In order to speed up the fitting procedure, the Stanford model was integrated into a Matlab app which features an user friendly GUI and low computational complexity. This allows the user to easily tune the parameters of the model and observe the corresponding variation of the IV characteristics in a intuitive way. The obtained results were assessed in a circuit simulation environment such as Cadence where the model was implemented in VerilogA.

4. Experimental and modeling results

In this section, it is exposed the main results gathered from the electrical characterization carried out following the methodology described in section 2. First, the distribution of the pristine state currents of all devices integrated in both wafers were analyzed. Afterward, the D2D variability featured in both technologies under study is analyzed considering memristive properties such as forming voltage (Vform), set voltage (Vset), reset voltage (Vreset) and memory window (MW). These parameters are analyzed and compared among the two technologies. Finally, considering the reset/set experimental data, the Stanford model briefly described in section 3 is adapted to both technologies by means of two different sets of parameters.

4.1. Experimental characterization

The pristine state current, also known as leakage current, is the measured current through the MIM stack before the formation of the CFs in the insulator layer. As mentioned in section 2, this current is an indicator of the voltage level required to form the conductive paths in a further forming operation. As demonstrated in [27] and also in our results exposed below (see figure 2), the higher the pristine state current of the sample, the lower the voltage required to form the device. This phenomenon is linked to the oxygen vacancies distribution in the hafnia layer.

Considering the samples in this work, figure 1 shows two heat maps depicting the pristine state current distribution along the wafers under study. The warmer the displayed color, the higher the measured pristine state at 0.2 V. Each die within the plots represents a single MIM sample. It can be appreciated that HfAlO wafer (figure 1-right) presents a higher number of leaky samples. That is, the number of samples that present a high pristine state current (considered to be over 10 nA) in the HfAlO wafer is 44 (41%), whereas the number of leaky samples in the HfO wafer (figure 1-left) is only 4 (3.8%).
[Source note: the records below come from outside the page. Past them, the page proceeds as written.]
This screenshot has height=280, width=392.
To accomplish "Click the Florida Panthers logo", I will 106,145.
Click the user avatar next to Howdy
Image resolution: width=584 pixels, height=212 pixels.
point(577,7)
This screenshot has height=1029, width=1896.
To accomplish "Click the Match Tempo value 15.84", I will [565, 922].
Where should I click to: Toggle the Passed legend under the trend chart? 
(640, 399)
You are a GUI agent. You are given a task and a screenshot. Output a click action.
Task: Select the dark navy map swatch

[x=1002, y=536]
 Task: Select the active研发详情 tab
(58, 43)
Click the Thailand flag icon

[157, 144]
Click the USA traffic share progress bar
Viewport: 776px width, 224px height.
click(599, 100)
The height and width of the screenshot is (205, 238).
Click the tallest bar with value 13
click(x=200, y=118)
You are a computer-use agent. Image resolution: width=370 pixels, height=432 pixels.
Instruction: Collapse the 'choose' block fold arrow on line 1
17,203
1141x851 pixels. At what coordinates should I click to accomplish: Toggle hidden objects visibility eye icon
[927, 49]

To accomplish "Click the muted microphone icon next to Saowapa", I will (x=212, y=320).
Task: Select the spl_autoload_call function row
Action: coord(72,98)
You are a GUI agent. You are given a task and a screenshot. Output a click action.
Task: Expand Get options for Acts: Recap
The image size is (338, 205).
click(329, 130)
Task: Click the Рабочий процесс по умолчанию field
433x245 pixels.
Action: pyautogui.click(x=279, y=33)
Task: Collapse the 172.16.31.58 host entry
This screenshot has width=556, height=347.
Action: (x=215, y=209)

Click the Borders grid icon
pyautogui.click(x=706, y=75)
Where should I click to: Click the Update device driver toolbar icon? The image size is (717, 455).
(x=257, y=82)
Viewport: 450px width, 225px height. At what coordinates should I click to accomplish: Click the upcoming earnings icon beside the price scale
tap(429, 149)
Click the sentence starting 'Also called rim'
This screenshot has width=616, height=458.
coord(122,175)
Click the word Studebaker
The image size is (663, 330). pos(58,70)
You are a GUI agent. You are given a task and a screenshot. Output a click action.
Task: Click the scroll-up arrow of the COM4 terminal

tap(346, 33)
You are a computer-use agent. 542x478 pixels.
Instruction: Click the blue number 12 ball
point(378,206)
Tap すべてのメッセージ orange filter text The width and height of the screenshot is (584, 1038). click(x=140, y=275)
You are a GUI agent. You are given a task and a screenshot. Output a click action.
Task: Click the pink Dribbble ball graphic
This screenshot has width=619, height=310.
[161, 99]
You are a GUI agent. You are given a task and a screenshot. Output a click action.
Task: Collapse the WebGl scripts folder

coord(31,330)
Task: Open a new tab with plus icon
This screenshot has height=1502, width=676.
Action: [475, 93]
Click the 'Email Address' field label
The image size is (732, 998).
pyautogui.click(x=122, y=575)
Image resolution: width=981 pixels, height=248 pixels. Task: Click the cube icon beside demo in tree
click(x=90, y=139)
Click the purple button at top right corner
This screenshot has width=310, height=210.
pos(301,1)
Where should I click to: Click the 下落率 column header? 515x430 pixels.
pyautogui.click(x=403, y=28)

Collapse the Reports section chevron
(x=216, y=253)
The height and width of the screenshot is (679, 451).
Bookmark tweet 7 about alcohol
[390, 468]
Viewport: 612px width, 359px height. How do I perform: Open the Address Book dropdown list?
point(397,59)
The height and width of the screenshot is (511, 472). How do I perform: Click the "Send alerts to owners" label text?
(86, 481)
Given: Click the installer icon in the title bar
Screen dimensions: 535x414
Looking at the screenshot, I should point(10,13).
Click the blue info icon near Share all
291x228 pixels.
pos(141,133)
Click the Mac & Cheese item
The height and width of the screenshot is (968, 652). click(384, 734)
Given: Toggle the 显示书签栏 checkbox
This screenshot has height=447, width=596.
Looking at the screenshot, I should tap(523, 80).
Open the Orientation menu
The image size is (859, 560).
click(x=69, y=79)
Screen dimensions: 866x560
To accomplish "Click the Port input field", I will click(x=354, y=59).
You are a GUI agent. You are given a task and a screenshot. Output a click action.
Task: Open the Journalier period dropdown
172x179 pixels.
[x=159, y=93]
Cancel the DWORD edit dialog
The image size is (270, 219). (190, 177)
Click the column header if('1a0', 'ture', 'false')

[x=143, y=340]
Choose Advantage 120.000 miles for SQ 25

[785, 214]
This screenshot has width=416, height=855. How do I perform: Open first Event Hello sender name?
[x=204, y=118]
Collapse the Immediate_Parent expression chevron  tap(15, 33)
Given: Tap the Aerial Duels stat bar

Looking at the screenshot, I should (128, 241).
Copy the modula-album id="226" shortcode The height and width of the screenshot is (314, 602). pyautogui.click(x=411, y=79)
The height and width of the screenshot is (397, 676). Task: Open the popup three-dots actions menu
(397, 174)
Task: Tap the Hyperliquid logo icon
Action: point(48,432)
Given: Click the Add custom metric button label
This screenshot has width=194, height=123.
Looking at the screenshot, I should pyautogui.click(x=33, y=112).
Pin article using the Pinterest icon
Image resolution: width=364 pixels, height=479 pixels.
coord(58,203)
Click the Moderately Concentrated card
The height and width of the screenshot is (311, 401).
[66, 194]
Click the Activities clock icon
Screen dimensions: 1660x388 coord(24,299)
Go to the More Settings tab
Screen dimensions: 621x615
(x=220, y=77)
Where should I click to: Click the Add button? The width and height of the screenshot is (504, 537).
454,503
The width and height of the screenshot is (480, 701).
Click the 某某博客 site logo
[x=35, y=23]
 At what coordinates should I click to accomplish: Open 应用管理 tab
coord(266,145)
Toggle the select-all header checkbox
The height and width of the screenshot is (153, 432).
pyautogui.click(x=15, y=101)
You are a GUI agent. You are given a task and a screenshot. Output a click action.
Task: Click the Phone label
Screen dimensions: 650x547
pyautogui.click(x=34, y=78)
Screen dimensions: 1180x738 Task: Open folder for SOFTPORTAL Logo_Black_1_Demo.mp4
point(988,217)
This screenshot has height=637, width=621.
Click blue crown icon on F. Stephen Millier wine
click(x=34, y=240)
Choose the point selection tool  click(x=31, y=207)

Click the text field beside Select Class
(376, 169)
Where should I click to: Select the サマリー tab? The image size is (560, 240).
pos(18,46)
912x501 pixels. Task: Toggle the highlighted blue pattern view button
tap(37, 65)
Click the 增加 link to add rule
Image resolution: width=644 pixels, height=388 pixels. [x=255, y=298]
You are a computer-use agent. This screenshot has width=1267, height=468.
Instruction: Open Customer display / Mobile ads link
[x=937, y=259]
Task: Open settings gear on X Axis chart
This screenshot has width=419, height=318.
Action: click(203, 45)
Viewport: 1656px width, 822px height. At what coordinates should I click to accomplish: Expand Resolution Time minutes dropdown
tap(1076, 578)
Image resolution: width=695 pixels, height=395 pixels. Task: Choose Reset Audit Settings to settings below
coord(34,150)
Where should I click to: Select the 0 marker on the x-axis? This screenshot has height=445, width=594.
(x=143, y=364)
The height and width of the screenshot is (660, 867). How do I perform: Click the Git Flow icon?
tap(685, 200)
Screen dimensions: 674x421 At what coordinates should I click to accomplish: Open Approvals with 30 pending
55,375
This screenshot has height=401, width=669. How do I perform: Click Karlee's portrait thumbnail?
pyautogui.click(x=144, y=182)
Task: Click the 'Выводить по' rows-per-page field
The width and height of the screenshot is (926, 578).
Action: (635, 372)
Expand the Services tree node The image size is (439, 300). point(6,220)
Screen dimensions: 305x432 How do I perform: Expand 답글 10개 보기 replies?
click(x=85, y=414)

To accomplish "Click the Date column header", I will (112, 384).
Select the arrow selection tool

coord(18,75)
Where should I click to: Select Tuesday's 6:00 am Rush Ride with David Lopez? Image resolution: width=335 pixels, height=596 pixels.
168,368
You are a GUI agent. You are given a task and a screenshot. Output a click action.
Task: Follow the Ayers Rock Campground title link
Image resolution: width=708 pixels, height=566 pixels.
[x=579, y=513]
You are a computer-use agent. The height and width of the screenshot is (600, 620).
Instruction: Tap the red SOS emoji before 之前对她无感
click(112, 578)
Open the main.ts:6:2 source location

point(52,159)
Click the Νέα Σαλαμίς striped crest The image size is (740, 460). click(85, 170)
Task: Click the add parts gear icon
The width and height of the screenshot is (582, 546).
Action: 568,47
It has been demonstrated that doping HfO2 with Al increases the atomic concentration of the material [18] and thus, it enhances the uniformity of the distribution of oxygen vacancies in the pristine state of the insulator layer. This might ease the creation of 'weak' conductive paths (also known as 'percolation paths' [28]) by thermal effects in the fabrication process. This causes an increment in the leakage current measured in the pristine state of the leaky samples. Due to the stochastic nature of the devices [29], those conductive paths might not be created and therefore, samples that present low leakage current can also be found. On the other hand, most samples with pure HfO2 layers do not exhibit high leakage current in their pristine state and thus, uniform oxygen vacancies distribution.

Figure 1.

Figure 1. Pristine state current distribution along wafers containing HfO (left) and HfAlO (right) samples.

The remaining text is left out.